Entre les émissions annuelles de CO2 (11,2 GtC/an) et l’augmentation annuelle du CO2 dans l’atmosphère (5,3 GtC/an) mesurée en différents laboratoires du globe dont le premier fut Mauna Loa à Hawaï, il existe une différence significative, comme le montre la figure ci-dessus. Où passe plus de la moitié du CO2 émis annuellement ? En plus de leurs échanges naturels avec l’atmosphère, la biosphère continentale pompe 3,4 GtC et l’océan 2,9 GtC supplémentaires chaque année ce qui fait de ces deux compartiments les puits à carbone du globe terrestre.

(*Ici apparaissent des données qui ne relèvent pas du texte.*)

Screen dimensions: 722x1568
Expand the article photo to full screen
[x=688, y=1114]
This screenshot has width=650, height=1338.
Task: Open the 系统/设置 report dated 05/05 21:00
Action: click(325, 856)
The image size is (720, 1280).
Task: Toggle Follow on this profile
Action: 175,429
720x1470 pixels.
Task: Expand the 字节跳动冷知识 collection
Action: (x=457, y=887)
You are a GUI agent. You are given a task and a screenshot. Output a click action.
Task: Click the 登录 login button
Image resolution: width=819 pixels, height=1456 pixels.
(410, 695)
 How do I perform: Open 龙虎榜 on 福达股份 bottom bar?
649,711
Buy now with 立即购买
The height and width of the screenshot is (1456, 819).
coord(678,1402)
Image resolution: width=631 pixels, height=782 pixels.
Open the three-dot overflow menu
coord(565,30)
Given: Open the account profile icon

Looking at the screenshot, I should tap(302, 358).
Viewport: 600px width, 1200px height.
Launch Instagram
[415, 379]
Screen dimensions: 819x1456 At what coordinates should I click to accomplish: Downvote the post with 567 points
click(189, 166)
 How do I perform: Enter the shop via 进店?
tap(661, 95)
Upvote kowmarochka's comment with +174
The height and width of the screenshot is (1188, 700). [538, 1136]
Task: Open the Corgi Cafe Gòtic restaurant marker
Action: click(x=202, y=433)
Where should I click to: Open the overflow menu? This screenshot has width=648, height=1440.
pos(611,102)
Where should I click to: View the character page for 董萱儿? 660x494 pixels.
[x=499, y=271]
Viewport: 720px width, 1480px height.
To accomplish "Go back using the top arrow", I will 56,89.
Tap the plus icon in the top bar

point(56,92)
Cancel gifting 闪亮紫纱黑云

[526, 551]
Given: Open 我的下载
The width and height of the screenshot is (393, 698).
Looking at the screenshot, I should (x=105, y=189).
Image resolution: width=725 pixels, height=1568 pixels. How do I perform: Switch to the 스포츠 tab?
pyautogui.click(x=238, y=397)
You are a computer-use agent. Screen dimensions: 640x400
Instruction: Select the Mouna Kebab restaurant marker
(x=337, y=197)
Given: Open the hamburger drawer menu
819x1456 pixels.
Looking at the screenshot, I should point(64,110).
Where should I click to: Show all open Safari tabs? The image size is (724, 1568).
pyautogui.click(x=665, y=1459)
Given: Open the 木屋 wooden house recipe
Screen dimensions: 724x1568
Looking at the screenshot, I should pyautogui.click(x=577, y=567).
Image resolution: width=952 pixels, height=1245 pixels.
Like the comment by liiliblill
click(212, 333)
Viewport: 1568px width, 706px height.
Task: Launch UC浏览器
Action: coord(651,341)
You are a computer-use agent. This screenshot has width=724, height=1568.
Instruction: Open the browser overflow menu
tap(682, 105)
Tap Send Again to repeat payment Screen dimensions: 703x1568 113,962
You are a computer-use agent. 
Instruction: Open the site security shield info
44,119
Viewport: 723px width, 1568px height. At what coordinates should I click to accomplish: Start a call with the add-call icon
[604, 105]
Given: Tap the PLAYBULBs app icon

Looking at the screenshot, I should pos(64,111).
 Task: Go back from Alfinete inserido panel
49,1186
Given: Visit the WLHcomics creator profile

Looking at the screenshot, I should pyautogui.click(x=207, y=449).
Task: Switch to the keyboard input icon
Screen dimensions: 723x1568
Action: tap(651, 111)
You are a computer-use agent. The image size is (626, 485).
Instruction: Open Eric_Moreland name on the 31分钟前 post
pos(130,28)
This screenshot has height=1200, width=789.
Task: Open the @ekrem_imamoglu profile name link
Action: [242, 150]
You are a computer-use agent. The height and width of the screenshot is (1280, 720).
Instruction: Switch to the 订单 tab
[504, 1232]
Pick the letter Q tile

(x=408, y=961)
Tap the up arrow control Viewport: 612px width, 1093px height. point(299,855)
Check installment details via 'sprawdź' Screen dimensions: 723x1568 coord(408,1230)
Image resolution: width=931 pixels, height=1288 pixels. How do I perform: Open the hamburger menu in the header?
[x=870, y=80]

Schéma du cycle carbone perturbé par les activités anthropiques

Modifié d’après : “Les défis environnementaux du XXIe siècle, Ivar Ekeland et Aïcha Ben Dhia, avec le soutien de l’Université Paris-Dauphine, la Fondation Madeleine et la société 2050” et Figure 5.12 in IPCC, 2021: Chapter 5. In: Climate Change 2021: The Physical Science Basis. Contribution of Working Group I to the Sixth Assessment Report of the Intergovernmental Panel on Climate Change

Ainsi, la perturbation du cycle du carbone est telle que la quantité de CO2 dans l’atmosphère a augmenté de ~280 GtC depuis le début de l’ère industrielle en plus des 750 GtC qu’elle contenait au départ et le C stocké dans les océans de 155 GtC (sur 38 000 GtC initiaux). La perturbation d’un compartiment d’un cycle biogéochimique a des conséquences sur l’ensemble des compartiments. Ces perturbations ne se limitent pas à une simple augmentation de taille des compartiments mais elle modifie également leur composition chimique et les équilibres qui le régissent. Par exemple, l’augmentation du flux de CO2 de l’atmosphère vers les océans se traduit par une diminution du pH des eaux océaniques qui a déjà baissé d’un dixième de point (de 8,15 à 8,05) et pourrait chuter d’un demi-point d’ici 2100 pour le scénario le plus pessimiste (SSP5-8.5). Ceci aura des conséquences sur la biosphère marine dont le développement sera limité par la difficulté des organismes à produire leurs coquilles et leurs squelettes calcaires.